Nel 1984, il mondo è diviso in tre superpotenze: Eurasia, Estasia ed Oceania. A quest'ultima area geopolitica, dominata dal potere supremo del Grande Fratello, appartiene anche Londra, dove vive il protagonista Winston Smith. Impiegato al Ministero della Verità, con il compito di riscrivere letteralmente la storia (modificando i giornali e i documenti depositati in archivio per renderli funzionali alla propaganda governativa), Winston vive in un sistema completamente immerso nei simboli del potere e dell'ideologia dominante. Perfino la lingua inglese (definita dal regime "Archelingua") è sostituita nei documenti ufficiali e nella stampa (e, in prospettiva, per tutti gli usi quotidiani) dalla cosiddetta "Neolingua", cioè dal gergo imposto dal Socing (il Socialismo Inglese) per legittimare il proprio potere. Per il regime, quindi, imporre il proprio linguaggio significa imporre un preciso modo di pensare: massima dimostrazione dell'attenzione che Orwell dedicava ai poteri della comunicazione sociale.

Tuttavia Winston, convinto anche dall'amore per una donna, riscopre gradualmente una diversa dimensione esistenziale, e vive una trasformazione che lo porta infine a contestare il regime del Grande Fratello. Eppure anche la cospirazione contro il regime si rivela come una sottile macchinazione della Psicopolizia: Winston viene arrestato e subisce una drammatica manipolazione, fino a cedere totalmente alla propaganda del Socing. Nelle ultime battute del romanzo, il protagonista rinnega così tutte le sue convinzioni:


due lacrime puzzolenti di gin gli sgocciolavano ai lati del naso. Ma ogni cosa era a posto, ora, e tutto era definitivamente sistemato, la lotta era finita. Egli era riuscito vincitore su se stesso. Amava il Gran Fratello.

* Istruzioni:
**a)** Nel brano sul romanzo 1984, in quale ministero lavora Winston Smith?
**b)** Ricopia dal brano sul romanzo 1984 tutto ciò che va da "Tuttavia Winston, convinto" giù fino a "il Gran Fratello.".

[Dati sulla localizzazione di elementi nelle schermate]
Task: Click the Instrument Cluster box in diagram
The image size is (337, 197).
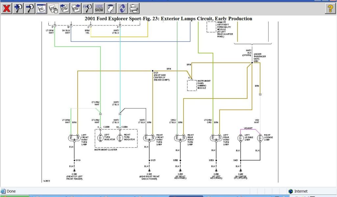Action: [116, 138]
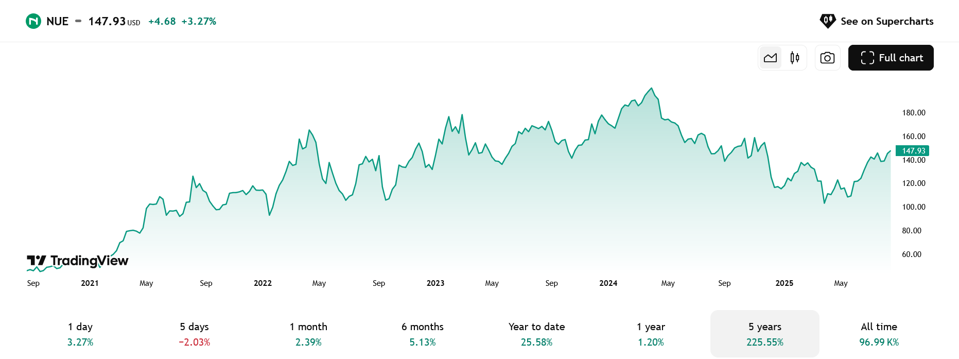Screen dimensions: 959x359
Task: Select the 1 month range
Action: point(308,334)
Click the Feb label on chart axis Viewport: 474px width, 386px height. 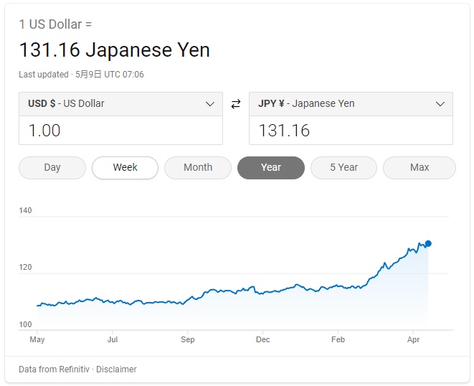tap(338, 339)
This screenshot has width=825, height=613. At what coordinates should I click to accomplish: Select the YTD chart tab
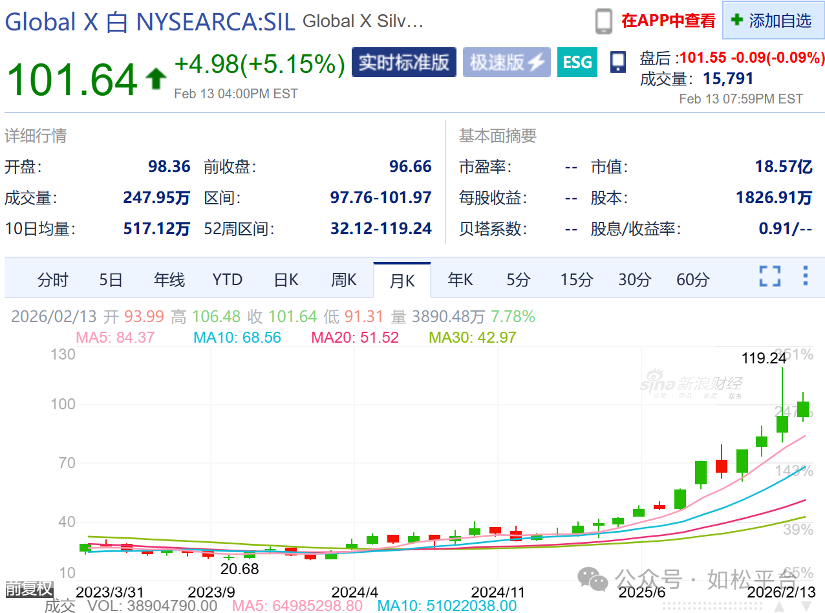click(x=227, y=280)
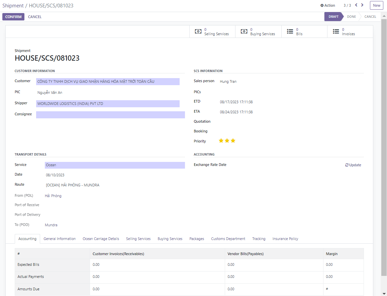Open the Action gear menu
This screenshot has width=387, height=296.
[x=327, y=5]
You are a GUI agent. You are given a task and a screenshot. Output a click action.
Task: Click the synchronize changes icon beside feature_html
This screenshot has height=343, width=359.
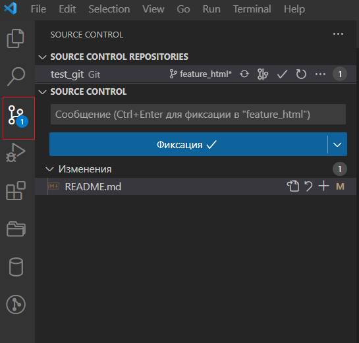[x=244, y=74]
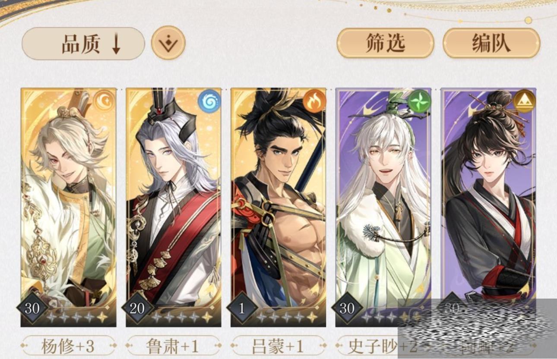Click the level 1 diamond badge on 吕蒙 card
This screenshot has width=557, height=359.
pos(242,308)
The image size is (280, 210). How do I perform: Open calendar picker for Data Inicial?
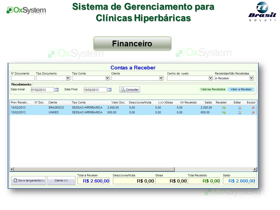(x=57, y=90)
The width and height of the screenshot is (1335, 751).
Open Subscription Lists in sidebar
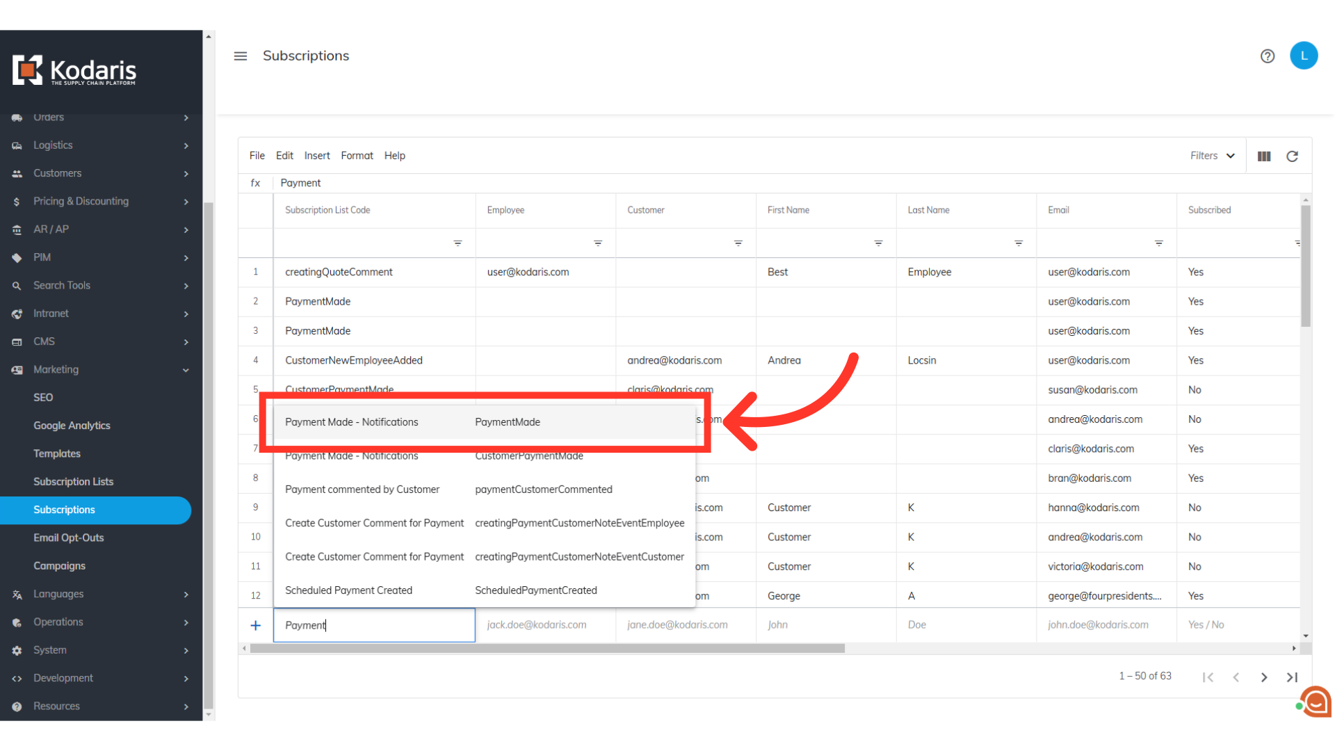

* Soluzioni dell'esercizio:
**a)** Winston Smith lavora al Ministero della Verità.

**b)**
Tuttavia Winston, convinto anche dall'amore per una donna, riscopre gradualmente una diversa dimensione esistenziale, e vive una trasformazione che lo porta infine a contestare il regime del Grande Fratello. Eppure anche la cospirazione contro il regime si rivela come una sottile macchinazione della Psicopolizia: Winston viene arrestato e subisce una drammatica manipolazione, fino a cedere totalmente alla propaganda del Socing. Nelle ultime battute del romanzo, il protagonista rinnega così tutte le sue convinzioni:


due lacrime puzzolenti di gin gli sgocciolavano ai lati del naso. Ma ogni cosa era a posto, ora, e tutto era definitivamente sistemato, la lotta era finita. Egli era riuscito vincitore su se stesso. Amava il Gran Fratello.